The task: Only one thing is required: the number of lines in the entries below that contain "computer".

Supplied records:

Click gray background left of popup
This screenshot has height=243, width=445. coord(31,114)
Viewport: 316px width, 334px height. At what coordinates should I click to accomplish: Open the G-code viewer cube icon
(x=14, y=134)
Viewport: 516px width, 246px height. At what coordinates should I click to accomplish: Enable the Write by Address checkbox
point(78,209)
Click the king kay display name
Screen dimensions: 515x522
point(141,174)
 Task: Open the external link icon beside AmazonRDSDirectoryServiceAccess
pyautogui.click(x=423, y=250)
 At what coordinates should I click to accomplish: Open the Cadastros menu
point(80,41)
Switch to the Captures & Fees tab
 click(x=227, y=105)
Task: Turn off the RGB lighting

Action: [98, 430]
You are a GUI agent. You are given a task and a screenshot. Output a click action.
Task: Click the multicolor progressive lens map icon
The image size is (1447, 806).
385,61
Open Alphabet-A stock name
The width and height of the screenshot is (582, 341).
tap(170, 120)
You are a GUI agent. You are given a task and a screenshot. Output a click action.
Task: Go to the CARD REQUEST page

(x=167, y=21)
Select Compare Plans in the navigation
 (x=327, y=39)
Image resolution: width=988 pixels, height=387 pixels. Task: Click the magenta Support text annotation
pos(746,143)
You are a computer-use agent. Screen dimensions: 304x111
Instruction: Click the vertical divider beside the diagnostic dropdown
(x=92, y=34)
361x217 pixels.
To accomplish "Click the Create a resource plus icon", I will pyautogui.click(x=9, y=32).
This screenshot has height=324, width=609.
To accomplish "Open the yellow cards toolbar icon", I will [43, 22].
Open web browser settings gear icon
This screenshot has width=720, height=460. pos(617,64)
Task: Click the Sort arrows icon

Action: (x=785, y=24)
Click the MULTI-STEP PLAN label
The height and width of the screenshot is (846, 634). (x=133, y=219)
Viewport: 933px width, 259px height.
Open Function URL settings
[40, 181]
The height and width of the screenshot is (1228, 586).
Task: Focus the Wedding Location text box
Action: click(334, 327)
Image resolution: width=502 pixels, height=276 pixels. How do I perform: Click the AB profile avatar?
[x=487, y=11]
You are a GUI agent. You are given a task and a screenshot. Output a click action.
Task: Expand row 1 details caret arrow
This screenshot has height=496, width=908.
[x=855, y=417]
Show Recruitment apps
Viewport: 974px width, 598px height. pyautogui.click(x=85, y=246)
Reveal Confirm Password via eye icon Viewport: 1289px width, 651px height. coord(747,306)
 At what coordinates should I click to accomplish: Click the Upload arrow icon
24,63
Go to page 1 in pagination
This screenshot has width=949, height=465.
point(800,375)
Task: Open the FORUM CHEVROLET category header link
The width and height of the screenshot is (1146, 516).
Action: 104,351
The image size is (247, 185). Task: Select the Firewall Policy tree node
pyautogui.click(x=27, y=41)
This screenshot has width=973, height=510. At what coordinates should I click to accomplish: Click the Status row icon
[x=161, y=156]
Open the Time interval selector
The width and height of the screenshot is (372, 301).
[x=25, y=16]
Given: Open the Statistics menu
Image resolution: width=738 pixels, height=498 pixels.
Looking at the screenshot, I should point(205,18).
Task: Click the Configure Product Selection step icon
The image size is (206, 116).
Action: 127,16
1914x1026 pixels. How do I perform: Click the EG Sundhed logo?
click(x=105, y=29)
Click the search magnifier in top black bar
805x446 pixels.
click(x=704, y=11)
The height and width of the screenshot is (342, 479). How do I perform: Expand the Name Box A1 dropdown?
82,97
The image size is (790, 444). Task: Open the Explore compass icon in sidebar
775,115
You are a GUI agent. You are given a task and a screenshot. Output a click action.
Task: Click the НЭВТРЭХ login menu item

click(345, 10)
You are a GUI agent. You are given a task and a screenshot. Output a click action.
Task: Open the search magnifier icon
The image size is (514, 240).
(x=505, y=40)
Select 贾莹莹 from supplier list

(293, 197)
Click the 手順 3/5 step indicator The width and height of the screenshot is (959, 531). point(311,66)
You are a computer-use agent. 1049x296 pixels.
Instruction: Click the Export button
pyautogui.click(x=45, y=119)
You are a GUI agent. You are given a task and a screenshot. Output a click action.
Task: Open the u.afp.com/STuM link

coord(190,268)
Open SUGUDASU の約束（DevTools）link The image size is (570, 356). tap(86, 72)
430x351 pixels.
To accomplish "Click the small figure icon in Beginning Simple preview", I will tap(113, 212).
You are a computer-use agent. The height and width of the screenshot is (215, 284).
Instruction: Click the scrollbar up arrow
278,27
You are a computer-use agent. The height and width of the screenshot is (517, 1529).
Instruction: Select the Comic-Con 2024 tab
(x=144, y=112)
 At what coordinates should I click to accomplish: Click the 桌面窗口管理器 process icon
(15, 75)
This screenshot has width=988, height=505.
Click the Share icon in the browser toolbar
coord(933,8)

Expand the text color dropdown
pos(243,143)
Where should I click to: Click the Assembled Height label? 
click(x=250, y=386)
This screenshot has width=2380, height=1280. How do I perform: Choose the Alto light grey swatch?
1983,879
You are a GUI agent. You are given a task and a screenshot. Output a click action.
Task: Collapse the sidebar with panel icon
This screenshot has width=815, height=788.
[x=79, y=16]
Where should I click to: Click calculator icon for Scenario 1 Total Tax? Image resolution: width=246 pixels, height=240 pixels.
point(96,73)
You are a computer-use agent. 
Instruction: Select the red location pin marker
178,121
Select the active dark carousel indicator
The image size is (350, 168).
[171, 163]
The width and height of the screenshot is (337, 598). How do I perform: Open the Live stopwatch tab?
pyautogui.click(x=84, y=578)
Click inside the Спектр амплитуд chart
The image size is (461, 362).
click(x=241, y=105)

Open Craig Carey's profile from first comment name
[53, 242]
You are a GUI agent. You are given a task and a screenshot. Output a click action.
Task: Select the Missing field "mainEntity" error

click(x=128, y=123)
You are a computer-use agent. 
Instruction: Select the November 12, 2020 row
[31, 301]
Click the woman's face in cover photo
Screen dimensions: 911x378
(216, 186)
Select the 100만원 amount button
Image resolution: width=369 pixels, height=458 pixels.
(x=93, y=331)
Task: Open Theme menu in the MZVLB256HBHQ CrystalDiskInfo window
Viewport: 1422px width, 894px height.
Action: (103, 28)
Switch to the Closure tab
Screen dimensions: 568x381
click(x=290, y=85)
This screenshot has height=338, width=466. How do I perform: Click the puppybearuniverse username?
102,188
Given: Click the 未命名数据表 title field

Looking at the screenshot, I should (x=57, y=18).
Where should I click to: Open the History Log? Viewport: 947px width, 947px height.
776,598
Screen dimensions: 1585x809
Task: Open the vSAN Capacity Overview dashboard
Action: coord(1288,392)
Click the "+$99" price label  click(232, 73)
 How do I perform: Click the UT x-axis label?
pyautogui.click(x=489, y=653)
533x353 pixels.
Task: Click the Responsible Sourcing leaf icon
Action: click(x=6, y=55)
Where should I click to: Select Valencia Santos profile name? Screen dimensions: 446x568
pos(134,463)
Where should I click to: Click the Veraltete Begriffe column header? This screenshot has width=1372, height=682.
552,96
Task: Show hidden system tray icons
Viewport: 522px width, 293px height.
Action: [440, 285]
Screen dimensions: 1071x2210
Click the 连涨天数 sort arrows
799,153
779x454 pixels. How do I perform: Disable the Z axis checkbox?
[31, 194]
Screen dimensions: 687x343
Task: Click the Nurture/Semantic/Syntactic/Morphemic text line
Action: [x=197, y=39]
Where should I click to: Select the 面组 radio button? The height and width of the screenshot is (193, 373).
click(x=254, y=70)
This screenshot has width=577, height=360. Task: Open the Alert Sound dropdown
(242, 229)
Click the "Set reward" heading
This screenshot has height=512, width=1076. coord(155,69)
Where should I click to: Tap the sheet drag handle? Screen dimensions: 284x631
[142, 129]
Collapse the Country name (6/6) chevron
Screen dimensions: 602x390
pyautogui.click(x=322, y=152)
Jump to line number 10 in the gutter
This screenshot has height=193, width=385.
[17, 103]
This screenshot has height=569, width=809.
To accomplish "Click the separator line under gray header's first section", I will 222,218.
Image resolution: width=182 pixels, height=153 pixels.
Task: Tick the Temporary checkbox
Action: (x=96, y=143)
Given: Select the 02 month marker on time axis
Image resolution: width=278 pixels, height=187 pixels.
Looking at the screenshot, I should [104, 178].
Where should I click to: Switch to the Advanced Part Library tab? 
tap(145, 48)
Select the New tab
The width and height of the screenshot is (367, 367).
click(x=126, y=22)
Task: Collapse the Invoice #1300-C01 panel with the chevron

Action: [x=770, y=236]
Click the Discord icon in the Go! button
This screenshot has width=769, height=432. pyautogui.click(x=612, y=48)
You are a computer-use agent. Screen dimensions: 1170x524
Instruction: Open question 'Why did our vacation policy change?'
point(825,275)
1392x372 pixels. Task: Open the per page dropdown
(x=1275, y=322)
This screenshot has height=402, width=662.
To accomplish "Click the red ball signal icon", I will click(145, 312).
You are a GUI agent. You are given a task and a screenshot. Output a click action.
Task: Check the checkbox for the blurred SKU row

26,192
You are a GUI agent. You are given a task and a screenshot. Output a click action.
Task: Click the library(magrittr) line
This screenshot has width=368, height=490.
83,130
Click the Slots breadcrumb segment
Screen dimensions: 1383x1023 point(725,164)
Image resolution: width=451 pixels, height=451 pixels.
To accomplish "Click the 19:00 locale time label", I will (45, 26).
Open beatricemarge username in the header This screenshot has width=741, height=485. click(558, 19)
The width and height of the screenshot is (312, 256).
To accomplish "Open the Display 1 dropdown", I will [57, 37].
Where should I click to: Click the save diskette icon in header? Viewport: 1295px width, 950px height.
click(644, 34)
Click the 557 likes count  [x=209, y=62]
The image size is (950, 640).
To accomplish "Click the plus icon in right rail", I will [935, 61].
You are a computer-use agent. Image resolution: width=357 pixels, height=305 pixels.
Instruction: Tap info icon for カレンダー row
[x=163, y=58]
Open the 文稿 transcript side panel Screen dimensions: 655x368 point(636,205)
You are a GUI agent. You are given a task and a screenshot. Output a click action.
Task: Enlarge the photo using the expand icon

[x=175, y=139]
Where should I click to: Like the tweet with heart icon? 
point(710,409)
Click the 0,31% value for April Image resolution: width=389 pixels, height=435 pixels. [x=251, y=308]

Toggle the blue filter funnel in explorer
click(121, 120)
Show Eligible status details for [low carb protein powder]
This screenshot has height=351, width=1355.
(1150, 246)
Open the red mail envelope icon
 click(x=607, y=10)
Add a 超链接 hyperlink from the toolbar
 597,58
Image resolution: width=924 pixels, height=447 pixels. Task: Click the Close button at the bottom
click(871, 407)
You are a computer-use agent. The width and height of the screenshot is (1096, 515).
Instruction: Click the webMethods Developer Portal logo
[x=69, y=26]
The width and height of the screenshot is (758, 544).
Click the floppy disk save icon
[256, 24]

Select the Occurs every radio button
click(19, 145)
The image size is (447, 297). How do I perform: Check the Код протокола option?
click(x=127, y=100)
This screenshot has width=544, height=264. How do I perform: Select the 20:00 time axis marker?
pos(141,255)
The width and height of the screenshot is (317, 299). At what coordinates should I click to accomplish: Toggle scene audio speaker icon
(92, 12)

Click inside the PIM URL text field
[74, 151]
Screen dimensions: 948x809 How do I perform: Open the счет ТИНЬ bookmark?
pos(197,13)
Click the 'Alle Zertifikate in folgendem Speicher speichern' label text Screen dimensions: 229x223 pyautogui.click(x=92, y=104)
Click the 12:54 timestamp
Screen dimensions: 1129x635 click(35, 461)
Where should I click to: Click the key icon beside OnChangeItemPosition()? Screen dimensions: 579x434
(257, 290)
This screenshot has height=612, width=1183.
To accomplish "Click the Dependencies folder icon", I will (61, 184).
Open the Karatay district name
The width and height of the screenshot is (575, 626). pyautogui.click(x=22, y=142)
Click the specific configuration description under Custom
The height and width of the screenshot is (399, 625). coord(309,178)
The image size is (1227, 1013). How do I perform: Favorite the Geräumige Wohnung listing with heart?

Written answer: 9